After they finished with the second needle, the doctor told me I did great (I am quite good at sitting propped up with my neck turned) and that they were going to go check the cells.  I had another talk with the tech wherein I shared how freakin much it had hurt except freakin wasn't the word I used, and she laughed in sympathy and echoed the doctor's sentiments that I did great.  A few minutes later, the doctor came out and said the cells they got were good, I did great, I was free to go, and my doctor would be in touch by the middle of the week.

I was relieved when it was over, no less worried about what it might be, but relieved.  I left the room feeling a tremendous appreciation and even love for the techs and doctors that had helped me this day, and as I walked the two city blocks, I witnessed other attendants helping other patients, thinking how amazing it was that everybody had their own.  Ever single person that walked in to radiology had their own team.  

I found myself back out in the radiology waiting room.  I looked around at people in all stages of sickness and health, fear and peace.  I saw a man with one leg walking on crutches.  I saw an older woman in a wheelchair being helped by her family. I saw people drinking coffee, people resting in their chairs, people laughing and talking, and people frustrated.

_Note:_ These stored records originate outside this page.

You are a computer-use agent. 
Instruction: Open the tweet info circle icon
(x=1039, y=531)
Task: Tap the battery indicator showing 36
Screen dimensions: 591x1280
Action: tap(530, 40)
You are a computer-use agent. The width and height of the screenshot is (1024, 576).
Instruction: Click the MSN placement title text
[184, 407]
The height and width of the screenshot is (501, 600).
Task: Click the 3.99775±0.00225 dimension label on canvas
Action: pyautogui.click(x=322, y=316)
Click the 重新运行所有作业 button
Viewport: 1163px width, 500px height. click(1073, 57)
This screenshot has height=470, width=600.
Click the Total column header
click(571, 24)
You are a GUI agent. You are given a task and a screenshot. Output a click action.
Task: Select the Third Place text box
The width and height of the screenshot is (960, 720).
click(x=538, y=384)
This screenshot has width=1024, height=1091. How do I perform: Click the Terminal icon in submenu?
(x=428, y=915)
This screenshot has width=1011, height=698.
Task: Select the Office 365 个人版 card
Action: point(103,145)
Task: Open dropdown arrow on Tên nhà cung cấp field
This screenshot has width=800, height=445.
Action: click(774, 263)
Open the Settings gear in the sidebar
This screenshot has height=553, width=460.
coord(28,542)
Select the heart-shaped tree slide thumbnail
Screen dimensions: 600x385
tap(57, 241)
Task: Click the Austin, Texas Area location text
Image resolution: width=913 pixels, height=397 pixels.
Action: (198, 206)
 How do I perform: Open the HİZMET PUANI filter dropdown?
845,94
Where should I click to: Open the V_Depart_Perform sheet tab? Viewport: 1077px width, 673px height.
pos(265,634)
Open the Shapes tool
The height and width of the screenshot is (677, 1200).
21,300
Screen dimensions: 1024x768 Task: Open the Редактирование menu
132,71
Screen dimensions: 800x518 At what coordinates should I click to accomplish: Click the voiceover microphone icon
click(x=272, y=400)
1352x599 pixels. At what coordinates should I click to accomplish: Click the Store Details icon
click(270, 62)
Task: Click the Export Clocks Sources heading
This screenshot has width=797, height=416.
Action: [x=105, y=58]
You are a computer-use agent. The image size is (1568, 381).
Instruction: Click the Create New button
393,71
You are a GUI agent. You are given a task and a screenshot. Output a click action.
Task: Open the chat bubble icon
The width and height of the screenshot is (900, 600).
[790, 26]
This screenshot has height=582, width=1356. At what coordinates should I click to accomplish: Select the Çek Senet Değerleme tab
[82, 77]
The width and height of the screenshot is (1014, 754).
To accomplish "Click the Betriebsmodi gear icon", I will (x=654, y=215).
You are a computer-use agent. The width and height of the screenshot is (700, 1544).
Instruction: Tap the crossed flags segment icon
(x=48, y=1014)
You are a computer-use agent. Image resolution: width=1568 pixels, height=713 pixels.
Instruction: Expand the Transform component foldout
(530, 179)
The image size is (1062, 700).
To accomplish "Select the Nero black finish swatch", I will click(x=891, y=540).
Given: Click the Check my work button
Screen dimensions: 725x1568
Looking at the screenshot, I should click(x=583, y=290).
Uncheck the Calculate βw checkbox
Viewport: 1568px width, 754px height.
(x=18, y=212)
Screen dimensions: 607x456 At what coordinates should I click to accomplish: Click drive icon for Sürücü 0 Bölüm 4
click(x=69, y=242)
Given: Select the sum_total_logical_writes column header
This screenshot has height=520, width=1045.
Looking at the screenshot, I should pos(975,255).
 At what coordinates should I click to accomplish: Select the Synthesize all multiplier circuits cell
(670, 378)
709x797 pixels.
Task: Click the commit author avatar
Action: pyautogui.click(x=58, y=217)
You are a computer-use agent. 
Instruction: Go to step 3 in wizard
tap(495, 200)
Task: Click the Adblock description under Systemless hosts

As they say on my favorite podcast, I don't have a strong power out for this, but I guess what I'm saying is, I don't want to complain or stay stuck in fear anymore.  I know that I've been through a lot this year, but there's a lot to be grateful for, too.  There's more to get through, but I'll get through it.  And just because I am saying I don't want to complain doesn't mean I won't vent.  I used to encourage my clients to preface any complaint or vent with the words, "I am saying this to release it."  I have to remember to do that more, so I won't get stuck in the fear.

Because who needs that?

Like I said before, one moment at a time.